◆ **Selected extract**
Miguel Cardona will be better than Betsy DeVos.
February 9, 2021
Staff writer at Motus News
On December 23, Joe Biden and his campaign introduced their nomination for the new Education Secretary: Connecticut schools chief Miguel Cardona. Will he be any better than the Former US Education Secretary Betsey Devos?
Born in Connecticut, Chief Cardona grew up in a Spanish-speaking household and, as a child, struggled to grasp things in an English-speaking environment. He later went on to earn a Bachelor and Masters in Science, but changed his path to education by obtaining a sixth year certification at UConn as a Doctor of Education.
As an advocate in the education department, he himself was a teacher and later was even promoted to being the youngest principal in the state for ten years. Cardona has also shown experience as the Vice Superintendent of Education in his hometown and a professor of education at the University of Connecticut’s Educational Leadership Department.

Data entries
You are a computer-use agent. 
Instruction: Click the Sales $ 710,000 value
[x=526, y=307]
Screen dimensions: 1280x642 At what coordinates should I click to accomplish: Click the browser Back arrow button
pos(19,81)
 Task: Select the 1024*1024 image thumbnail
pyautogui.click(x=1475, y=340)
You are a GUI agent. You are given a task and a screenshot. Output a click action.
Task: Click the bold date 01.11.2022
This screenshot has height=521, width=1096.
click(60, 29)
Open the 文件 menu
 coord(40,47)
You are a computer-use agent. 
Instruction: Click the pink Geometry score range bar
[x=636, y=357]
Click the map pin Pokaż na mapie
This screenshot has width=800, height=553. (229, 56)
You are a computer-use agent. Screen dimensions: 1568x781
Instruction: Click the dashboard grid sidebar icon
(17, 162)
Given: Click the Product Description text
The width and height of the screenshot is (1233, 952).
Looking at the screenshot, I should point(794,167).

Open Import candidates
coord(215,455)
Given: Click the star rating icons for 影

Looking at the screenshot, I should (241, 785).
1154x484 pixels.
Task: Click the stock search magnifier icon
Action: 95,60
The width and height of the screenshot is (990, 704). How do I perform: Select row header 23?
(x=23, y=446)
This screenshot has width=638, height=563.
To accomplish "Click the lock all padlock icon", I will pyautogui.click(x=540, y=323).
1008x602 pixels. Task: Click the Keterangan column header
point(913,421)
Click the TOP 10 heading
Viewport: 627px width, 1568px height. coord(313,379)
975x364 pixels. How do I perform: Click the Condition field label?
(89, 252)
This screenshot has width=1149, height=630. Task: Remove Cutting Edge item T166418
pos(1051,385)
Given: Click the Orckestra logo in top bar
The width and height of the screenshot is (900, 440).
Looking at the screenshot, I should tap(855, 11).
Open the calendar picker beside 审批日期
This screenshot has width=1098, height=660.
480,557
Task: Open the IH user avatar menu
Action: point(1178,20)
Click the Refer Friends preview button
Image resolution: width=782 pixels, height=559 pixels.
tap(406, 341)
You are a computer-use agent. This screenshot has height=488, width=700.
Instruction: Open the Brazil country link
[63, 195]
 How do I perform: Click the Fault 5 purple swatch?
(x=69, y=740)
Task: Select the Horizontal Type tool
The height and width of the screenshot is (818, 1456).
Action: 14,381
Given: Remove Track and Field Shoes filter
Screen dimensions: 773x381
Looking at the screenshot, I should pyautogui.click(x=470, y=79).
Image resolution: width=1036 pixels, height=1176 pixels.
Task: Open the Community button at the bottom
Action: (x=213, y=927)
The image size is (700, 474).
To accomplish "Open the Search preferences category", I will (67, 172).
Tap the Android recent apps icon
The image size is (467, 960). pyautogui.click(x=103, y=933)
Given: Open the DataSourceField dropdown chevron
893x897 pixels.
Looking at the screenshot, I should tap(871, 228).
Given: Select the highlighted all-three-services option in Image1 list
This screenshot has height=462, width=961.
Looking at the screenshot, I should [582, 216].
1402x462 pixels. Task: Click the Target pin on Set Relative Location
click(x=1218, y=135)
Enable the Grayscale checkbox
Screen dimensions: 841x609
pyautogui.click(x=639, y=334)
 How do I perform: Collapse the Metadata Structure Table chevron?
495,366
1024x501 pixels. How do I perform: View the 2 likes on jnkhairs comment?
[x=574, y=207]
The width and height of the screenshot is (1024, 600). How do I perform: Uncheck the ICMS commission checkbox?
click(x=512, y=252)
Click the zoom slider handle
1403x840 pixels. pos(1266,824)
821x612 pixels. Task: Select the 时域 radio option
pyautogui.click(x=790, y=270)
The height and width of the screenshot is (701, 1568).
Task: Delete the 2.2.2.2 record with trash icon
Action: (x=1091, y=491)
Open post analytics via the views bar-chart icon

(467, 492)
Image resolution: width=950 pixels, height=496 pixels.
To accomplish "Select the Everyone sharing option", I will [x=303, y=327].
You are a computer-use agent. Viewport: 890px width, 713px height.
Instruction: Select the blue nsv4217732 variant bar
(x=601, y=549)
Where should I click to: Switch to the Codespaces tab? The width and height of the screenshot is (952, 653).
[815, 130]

◆ **Exercises to complete**
[1] Answer these about the article on Miguel Cardona:
(a) On what date did Joe Biden and his campaign introduce their nomination for Education Secretary?
(b) At which university did Cardona obtain his sixth year certification as a Doctor of Education?
(c) In which department did Cardona work as a professor of education?
[2] Please go on with the article on Miguel Cardona, starting right after its last sentence.

◆ **Results of the exercise**
[1]
(a) December 23
(b) UConn
(c) The University of Connecticut's Educational Leadership Department

[2]
Miguel Cardona has paved the way for people of color, especially the Latino communities in education. In August 2019, he was the first Latino to ever be appointed as Commissioner of Education. And being nominated as a part of the most ethnically diverse administration in US history, Chief Cardona will inspire young Latinos.
Of course, the main questions are: what educational reforms would he be bringing under the Biden administration, and what are his qualifications? One of the main priorities Cardona has is college accessibility. We’ve known for a long time that a key part of Biden’s presidential campaign came with the promise of free community colleges to families whose income is below 125,000 dollars, a progressive approach also supported by Chief Cardona, and hopefully will be instituted for the betterment of education.
As Cardona notes in an interview with the Connecticut Public Radio, education is a crucial basis for the economy and college accessibility is necessary for the country:
“While I have a pre-K-12 background, and that’s an area of passion for me, I recognize as a first-generation college student myself, the importance of higher education, and the importance of making it accessible,” Chief Cardona said.
It is a well known fact in the historical trends of American education that one third of high school graduates who are mostly marginalized groups aren’t able to attend college. Not to mention, due to COVID and quarantining, college inaccessibility has been exacerbated and 56% of students in college now say they are unable to afford college.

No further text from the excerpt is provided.